● Work to complete:
1/ Duplicate the passage of the palm oil article starting at "Even with the" and ending at "more of such.".
2/ According to the palm oil article, what share of the global palm oil market did Nigeria control in the early 1960s?
3/ Which countries does the palm oil article give 2021 palm oil production figures for? List each with its figure.

● Page:
Friday, 29th November 2024
To guardian.ng
Search

Towards sustainable backward integration policy for oil palm sector

By Benjamin Alade
14 August 2023   |   3:57 am
It is true that Malaysia owes the success of its oil palm industry to West Africa, particularly Nigeria, where the seeds for the product were sourced.

From being the world’s largest palm oil producer in the early 1960s and controlling an enviable 43 per cent of the global market share, Nigeria has dropped to become the fifth producer servicing barely 1.7 per cent of the global market, with Nigeria itself consuming 2.7 per cent of the total global production. The need to revisit existing backward integration for efficiency has become expedient than before if demand-supply gaps will be closed. BENJAMIN ALADE writes.

It is true that Malaysia owes the success of its oil palm industry to West Africa, particularly Nigeria, where the seeds for the product were sourced. However, committed investments in the industry as well as the political commitment of the government through persistent implementation of the backward integration plan are necessary for Nigeria to regain its dominant position in the sector.

As of 2021, Nigeria produces 1.4 million MTs, barely three per cent of Indonesia’s 44.5 million MTs, and about half of Thailand’s 2.7 million MTs production in third position. Having lost its global competitiveness as the world’s largest producer of palm oil, Nigeria struggles to reclaim its position through a backward integration exercise to drive the production of Crude Palm Oil.

With over 200 million people, Nigeria consumes roughly three million MT of fats and oils yearly. According to an analysis by PwC, an international auditing firm, palm oil accounted for approximately 45 per cent of total consumption in 2018. Nigeria remains the largest consumer of palm oil in Africa, with 1.4 million MT consumed in 2018, according to data published by the United States Department of Agriculture.

Domestic consumption increased to 1.6 million MT in 2019 and 1.7 million MT in 2020 and 2021. Similarly, consumption rose to 1.8 million MT last year. The increase in consumption in the 10 preceding years shows oil palm is one of the major crops in the country, with a growing domestic demand.
Nonetheless, only a negligible percentage of palm oil consumed is used by households. Most are for industrial use.

Even with the backward integration policy now being implemented by some local producers, analysts believe it could take as much as five to seven years to start seeing the return on investment. And it would also require considerable interest from the government to encourage more of such.

Already, Nigeria, with a teeming population continues to depend heavily on food imports, as the processing sector remains under-exploited due to low investments in value-chain processes of many commodities produced in the country, access to raw materials and insecurity in food producing states.

Being the largest consumer of palm oil in Africa, and with a local production that can barely meet 50% of local consumption alone, it is clear why Nigeria cannot export any crude palm oil, and instead has to import the deficit. Data from the United States Department of Agriculture (USDA) shows that between 2012 and 2021, Nigeria imported over 4.1 million metric tonnes of palm oil.

Indeed, palm oil consumption is not likely to reduce soon, and it is in the nation’s interest to ramp up production. A number of manufacturing companies depend on palm oil as a raw material. From the production of noodles, vegetable oil, biscuits, chips, margarines, shortenings, cereals, soaps, toothpaste, washing detergents, and even cosmetics, hundreds of thousands of MTs are being consumed yearly. Most of these manufacturers have to import the kind of high-quality food grade palm oil they need to sustain production, as only about 20% of the local production meets global standards.

● Data entries:

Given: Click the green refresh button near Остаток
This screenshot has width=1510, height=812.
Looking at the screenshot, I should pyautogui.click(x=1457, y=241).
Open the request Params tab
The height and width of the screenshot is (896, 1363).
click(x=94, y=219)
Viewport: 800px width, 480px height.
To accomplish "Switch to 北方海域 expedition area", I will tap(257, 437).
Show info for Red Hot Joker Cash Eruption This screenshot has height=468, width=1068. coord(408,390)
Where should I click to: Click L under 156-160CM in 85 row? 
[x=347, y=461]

* * *

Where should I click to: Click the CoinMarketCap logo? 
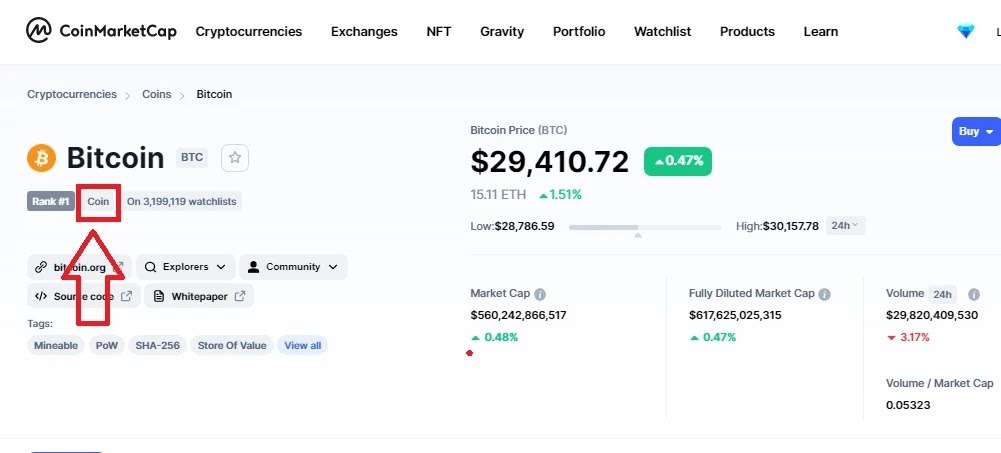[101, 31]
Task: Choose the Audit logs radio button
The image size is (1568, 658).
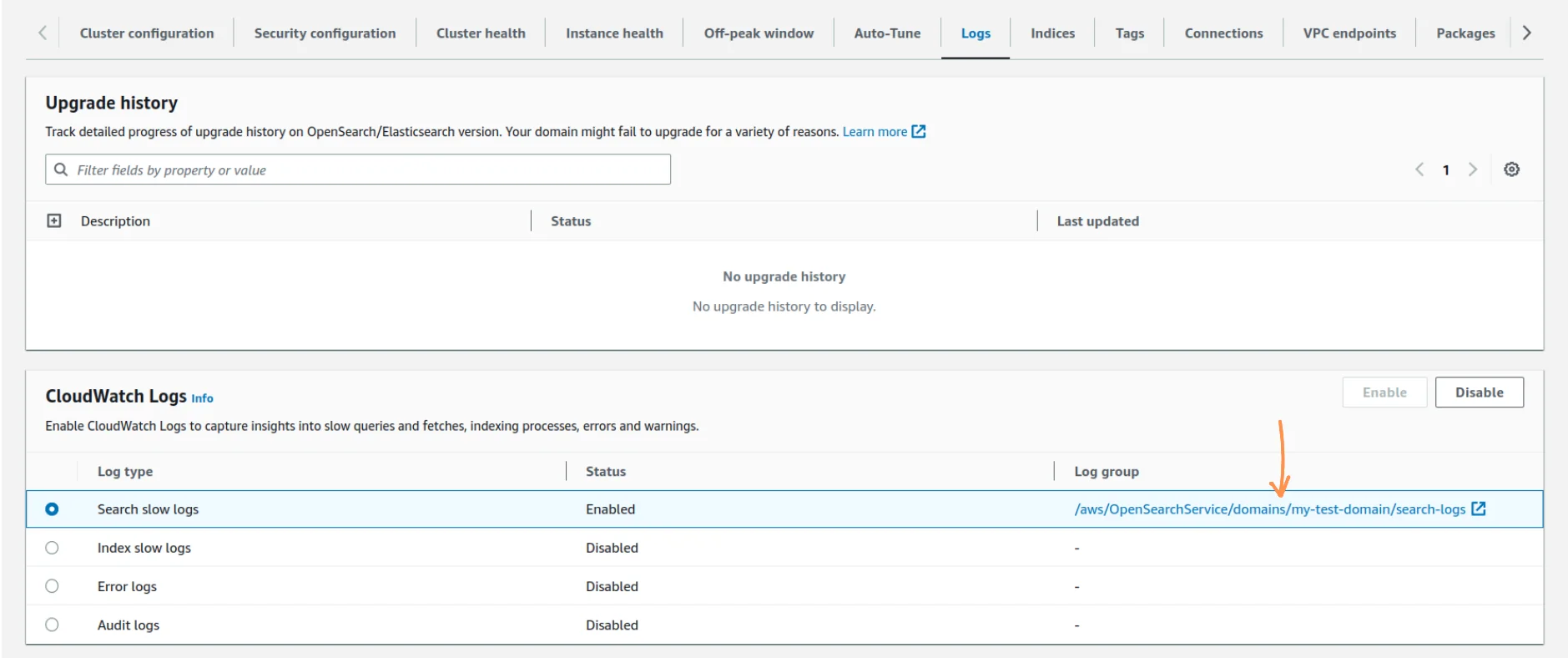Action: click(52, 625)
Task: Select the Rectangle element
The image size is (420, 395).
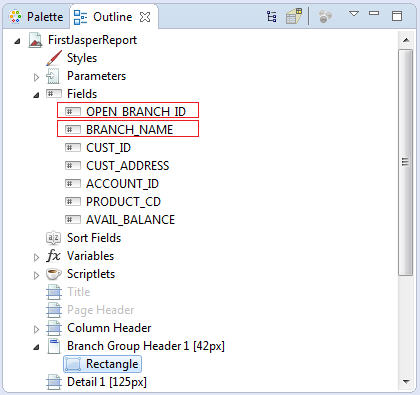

● Results for the exercise:
1/
Even with the backward integration policy now being implemented by some local producers, analysts believe it could take as much as five to seven years to start seeing the return on investment. And it would also require considerable interest from the government to encourage more of such.

2/ 43 percent of the global market.

3/
- Nigeria: 1.4 million MTs
- Indonesia: 44.5 million MTs
- Thailand: 2.7 million MTs